VG: They really do get the LEGO humor that we try to add to the game, and if anything they only ever add stuff to our game to make it more, so the fans will enjoy it more. It's more accurate than it ever is.

 

The Benefits of QA Testing With The Target Audience

WE: We have kids play the new puzzle, so I can see how the puzzle works with a three year old. Basically it’s almost on a daily basis. We have focus testing with our actual targeted audience. It’s free testing for us. But it’s a really nice way, because we always know that the puzzles are never too complicated. We’re getting it straight, and we’re getting it right off the bat.

VG: We always find they find the best bugs. Children will never do anything like as a designer, as well. You’ll think, “OK, this is set up like this, and they’ll go bang, bang, bang.” They never do it in the exact order you want them too. And they’re always exploring and always running around.

WE: They see so much stuff that you don’t from a child’s perspective. For example, if I was going to play with my child, they ask, “Why can’t this do this? This should do something, why doesn’t this do anything?” We don’t think of things like that. And that allows us to go, “OK, maybe it should, actually” and we can put it in. That’s the reason why the LEGO games work so well, because thanks to our children who we bring in, it’s always targeted perfectly towards who we’re actually doing our games for. We’re not making these games for ourselves, obviously. It would be hard to make games for kids as adults.
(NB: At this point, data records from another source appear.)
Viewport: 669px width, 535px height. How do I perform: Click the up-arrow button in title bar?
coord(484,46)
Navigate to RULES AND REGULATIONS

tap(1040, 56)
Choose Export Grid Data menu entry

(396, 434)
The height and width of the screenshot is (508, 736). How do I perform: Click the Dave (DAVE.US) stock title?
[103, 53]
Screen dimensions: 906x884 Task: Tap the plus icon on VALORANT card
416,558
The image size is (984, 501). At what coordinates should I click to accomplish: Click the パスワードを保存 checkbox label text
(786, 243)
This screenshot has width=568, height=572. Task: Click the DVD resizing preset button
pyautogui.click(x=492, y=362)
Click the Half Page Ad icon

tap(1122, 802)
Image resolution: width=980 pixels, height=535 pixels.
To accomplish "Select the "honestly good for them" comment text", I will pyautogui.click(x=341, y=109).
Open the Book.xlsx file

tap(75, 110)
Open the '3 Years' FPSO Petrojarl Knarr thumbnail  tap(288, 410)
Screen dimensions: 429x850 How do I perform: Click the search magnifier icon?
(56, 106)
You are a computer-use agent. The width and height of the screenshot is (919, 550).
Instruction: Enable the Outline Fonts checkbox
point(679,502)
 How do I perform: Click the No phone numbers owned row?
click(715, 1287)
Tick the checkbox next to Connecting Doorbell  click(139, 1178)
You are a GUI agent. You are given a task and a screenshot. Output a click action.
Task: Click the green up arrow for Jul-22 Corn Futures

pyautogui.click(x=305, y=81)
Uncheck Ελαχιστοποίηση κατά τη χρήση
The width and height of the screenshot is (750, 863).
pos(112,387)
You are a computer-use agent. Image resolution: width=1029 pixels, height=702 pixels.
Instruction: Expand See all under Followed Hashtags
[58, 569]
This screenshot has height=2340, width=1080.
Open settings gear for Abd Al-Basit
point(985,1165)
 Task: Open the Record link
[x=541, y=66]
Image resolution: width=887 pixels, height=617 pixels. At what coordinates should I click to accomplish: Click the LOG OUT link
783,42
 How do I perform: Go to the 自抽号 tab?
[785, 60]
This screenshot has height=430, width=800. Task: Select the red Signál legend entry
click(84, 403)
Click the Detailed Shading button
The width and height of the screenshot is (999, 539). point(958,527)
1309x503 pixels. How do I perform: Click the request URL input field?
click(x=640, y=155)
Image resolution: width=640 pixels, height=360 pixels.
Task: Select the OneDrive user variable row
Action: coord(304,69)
And basically, we have our children make our games. And it’s really important to us obviously, that the games that we make, that’s how it works.

Did you find that any of the puzzles were too complicated for them?

WE: They do struggle sometimes. But again, that’s all part of the process. If anything is initially a bit too complicated, then it is obviously by the final version, we don’t find that they struggle too much.

VG: Also, another great feature of the drop in, drop out co-op, is if a child is playing alone and they do get stuck, they can ask for help. They’re not taking the controller off the child; they alleviate the problem together. And then from then on, the child will know what to do. And then the parent can just drop out and leave them to do the next one.

WEil: And like I said, because it’s always humor-based, it’s suitable for almost any age. Because there’s obviously nothing bad, apart from many things being blown up and stuff like that apparently. But it’s a comical kind of thing.

VG: One of the scariest things in Harry Potter is the Dementors. But obviously mini figure Dementors are almost comical to look at. And in the film as they’re portrayed they are scary. But in the game they’re just LEGO, so it’s a great thing for the kids to see. It’s just not as scary as some of the films.